START THE INPUT

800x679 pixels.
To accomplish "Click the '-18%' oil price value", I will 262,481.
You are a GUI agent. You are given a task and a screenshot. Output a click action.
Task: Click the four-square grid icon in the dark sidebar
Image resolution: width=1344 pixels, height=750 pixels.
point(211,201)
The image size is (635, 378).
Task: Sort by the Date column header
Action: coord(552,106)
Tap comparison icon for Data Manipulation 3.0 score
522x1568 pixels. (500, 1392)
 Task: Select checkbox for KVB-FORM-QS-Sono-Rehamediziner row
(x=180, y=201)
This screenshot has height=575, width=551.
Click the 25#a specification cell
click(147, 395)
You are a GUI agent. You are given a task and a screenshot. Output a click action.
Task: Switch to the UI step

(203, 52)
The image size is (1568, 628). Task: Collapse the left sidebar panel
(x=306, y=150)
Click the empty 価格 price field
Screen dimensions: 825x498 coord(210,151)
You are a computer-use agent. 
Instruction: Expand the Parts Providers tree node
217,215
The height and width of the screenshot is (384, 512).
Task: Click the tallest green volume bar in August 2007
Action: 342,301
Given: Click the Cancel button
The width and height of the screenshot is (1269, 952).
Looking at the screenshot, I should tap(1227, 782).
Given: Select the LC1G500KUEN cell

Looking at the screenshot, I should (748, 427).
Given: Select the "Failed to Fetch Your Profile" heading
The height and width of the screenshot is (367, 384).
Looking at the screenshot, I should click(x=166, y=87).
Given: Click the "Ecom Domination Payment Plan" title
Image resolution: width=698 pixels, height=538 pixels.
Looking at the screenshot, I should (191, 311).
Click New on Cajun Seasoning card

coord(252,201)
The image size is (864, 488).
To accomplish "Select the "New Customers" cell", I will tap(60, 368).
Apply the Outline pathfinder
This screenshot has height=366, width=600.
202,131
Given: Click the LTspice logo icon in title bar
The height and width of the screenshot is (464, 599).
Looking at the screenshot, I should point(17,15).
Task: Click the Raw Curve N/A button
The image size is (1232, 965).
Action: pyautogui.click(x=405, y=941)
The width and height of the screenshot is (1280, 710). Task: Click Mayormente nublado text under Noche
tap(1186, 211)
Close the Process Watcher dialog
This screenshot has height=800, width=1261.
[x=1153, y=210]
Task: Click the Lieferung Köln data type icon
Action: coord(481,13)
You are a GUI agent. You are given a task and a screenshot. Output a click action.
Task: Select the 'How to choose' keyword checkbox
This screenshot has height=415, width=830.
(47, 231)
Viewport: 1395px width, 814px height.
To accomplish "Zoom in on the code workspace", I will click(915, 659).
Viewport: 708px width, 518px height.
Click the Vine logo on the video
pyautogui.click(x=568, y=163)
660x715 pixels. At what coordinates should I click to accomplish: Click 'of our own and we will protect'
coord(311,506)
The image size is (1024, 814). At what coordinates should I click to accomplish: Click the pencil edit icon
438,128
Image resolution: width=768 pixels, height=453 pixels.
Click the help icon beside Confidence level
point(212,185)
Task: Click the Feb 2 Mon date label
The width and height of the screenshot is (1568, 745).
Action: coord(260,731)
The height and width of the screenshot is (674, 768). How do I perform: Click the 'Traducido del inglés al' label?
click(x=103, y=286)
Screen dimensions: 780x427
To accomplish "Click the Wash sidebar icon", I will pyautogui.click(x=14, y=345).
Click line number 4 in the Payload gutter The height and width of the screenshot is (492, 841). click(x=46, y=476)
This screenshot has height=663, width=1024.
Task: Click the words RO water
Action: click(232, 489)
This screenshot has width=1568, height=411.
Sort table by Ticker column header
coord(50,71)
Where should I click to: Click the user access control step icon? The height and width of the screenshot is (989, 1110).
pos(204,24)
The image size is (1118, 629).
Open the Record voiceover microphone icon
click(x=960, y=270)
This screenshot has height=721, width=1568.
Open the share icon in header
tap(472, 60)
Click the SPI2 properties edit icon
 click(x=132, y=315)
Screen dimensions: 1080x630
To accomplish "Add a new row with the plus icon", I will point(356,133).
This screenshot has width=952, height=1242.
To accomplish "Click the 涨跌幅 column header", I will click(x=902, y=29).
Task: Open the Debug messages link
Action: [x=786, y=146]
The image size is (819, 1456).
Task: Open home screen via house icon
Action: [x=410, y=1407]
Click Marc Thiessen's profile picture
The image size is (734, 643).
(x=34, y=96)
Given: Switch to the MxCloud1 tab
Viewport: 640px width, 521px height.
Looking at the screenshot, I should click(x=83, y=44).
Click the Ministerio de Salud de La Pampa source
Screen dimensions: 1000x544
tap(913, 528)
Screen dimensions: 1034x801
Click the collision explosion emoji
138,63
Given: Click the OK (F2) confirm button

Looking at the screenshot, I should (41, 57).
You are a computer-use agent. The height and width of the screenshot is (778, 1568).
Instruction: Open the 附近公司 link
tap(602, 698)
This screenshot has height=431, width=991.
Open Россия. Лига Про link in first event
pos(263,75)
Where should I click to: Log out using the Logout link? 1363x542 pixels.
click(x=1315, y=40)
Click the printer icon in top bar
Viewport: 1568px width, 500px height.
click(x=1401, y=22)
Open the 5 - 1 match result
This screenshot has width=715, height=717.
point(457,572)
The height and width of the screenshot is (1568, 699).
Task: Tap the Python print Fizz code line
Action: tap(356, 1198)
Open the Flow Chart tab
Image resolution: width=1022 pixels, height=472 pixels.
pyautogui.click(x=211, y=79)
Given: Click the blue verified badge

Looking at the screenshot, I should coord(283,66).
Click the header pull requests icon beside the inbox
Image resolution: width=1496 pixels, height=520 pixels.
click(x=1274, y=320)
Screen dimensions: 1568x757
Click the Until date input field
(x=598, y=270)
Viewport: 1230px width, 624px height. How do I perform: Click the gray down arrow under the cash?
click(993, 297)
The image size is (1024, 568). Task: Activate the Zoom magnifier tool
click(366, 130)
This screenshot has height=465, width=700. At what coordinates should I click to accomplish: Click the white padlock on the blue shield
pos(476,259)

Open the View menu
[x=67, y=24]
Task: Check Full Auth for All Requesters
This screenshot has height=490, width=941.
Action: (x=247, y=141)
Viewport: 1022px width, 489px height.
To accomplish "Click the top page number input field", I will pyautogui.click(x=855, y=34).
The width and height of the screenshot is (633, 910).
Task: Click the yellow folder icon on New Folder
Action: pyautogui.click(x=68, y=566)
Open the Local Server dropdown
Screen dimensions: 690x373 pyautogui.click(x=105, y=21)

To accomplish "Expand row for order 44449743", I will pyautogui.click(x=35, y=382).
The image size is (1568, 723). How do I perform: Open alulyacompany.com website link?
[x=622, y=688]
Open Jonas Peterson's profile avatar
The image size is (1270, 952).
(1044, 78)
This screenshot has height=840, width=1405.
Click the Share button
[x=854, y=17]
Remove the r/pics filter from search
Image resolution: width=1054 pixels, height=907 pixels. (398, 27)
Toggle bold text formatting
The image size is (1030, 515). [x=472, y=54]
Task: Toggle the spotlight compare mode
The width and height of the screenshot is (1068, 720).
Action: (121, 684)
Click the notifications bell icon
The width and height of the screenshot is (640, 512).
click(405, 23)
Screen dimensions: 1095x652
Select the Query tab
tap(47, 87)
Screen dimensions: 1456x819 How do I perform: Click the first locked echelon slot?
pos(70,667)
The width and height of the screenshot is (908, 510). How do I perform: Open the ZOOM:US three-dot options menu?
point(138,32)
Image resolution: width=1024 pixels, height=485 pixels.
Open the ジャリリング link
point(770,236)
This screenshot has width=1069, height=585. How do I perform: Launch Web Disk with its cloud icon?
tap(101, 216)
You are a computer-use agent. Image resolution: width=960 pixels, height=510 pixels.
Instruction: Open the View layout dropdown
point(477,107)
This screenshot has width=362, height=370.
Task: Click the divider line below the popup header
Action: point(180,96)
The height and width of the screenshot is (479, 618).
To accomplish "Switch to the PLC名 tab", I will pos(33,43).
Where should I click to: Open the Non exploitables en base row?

END THE INPUT

■ **ASSIGNMENT**: In the listing above, the lines from the one containing "The width and height of the screenshot is (1568, 745)." through the one containing "This screenshot has width=952, height=1242." must be set down exactly, with no other lines.

■ **COMPLETED TASK**:
The width and height of the screenshot is (1568, 745).
Action: coord(260,731)
The height and width of the screenshot is (674, 768). How do I perform: Click the 'Traducido del inglés al' label?
click(x=103, y=286)
Screen dimensions: 780x427
To accomplish "Click the Wash sidebar icon", I will pyautogui.click(x=14, y=345).
Click line number 4 in the Payload gutter The height and width of the screenshot is (492, 841). click(x=46, y=476)
This screenshot has height=663, width=1024.
Task: Click the words RO water
Action: click(232, 489)
This screenshot has width=1568, height=411.
Sort table by Ticker column header
coord(50,71)
Where should I click to: Click the user access control step icon? The height and width of the screenshot is (989, 1110).
pos(204,24)
The image size is (1118, 629).
Open the Record voiceover microphone icon
click(x=960, y=270)
This screenshot has height=721, width=1568.
Open the share icon in header
tap(472, 60)
Click the SPI2 properties edit icon
 click(x=132, y=315)
Screen dimensions: 1080x630
To accomplish "Add a new row with the plus icon", I will point(356,133).
This screenshot has width=952, height=1242.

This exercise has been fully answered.